• O que fazer: Transcreva do texto abaixo, sobre a democracia e os políticos, tudo desde "Hoje, os cidadãos" até "à convivência social.".

• Texto para análise:

·····

A qualidade das democracias tem grande reflexo na qualidade dos políticos que produz, tem influência na forma como os cidadãos olham e avaliam aqueles que escolheram para os liderar. Hoje há um maior acompanhamento e escrutínio dos poderes públicos, tudo resultado de cidadãos cada vez mais esclarecidos e preocupados com a afirmação da democracia.
Hoje, os cidadãos acabam por ser afectados por uma sofisticada máquina política de desinformação, propaganda, mentiras e demagogias bem proveitosas à manutenção do chamado projecto e/ou estratégia política. É claro que isso no médio-longo prazo produzirá efeitos perversos à saúde das democracias e à estabilidade necessária à convivência social.
Quanto mais a política for um palco de vaidades, de combate de egos, de intolerância democrática, de afirmação de interesses de grupos, de ausência de estruturas e mecanismos para o debate de ideias e contraditório, enquanto for tudo isso e mais alguma coisa, mais espaço vai criando para que os seus agentes e/ou protagonistas sejam vistos pelos cidadãos e eleitores com desconfiança.
"O ódio e o medo levam as pessoas às urnas", escreveu alguém para explicar que Jair Bolsonaro não precisou das televisões nem dos jornais tradicionais para ser eleito Presidente do Brasil. Bastou aproveitar o ódio contra o PT e potenciar a demagogia entre milhões de brasileiros. Entre nós, cá em Angola, a falta de seriedade política, a falta de transparência governativa, de rigor e zelo na gestão da res publica, a corrupção endémica, o nepotismo, o defraudar expectativas e a manutenção dos esquemas do passado fazem que os cidadãos olhem para a política e para os políticos com desconfiança, com repulsa, indignação e desencanto. As máquinas político-partidárias no país estão obsoletas, burocráticas e manipuladoras, absorvem os cidadãos e limitam-nos no sentido de ficarem com a convicção de que não há mais vida para além das entranhas e amarras da política.

·····

• Material fornecido:

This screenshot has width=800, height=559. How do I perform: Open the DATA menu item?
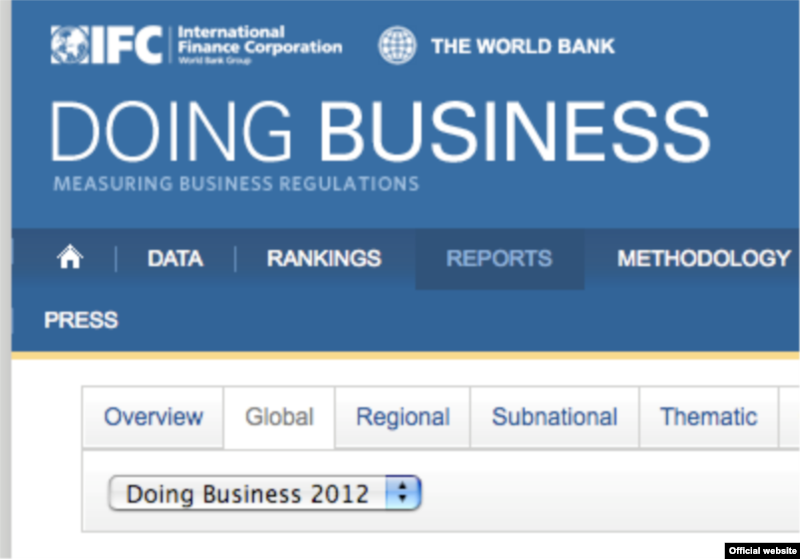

·····

• Problema resolvido:
Hoje, os cidadãos acabam por ser afectados por uma sofisticada máquina política de desinformação, propaganda, mentiras e demagogias bem proveitosas à manutenção do chamado projecto e/ou estratégia política. É claro que isso no médio-longo prazo produzirá efeitos perversos à saúde das democracias e à estabilidade necessária à convivência social.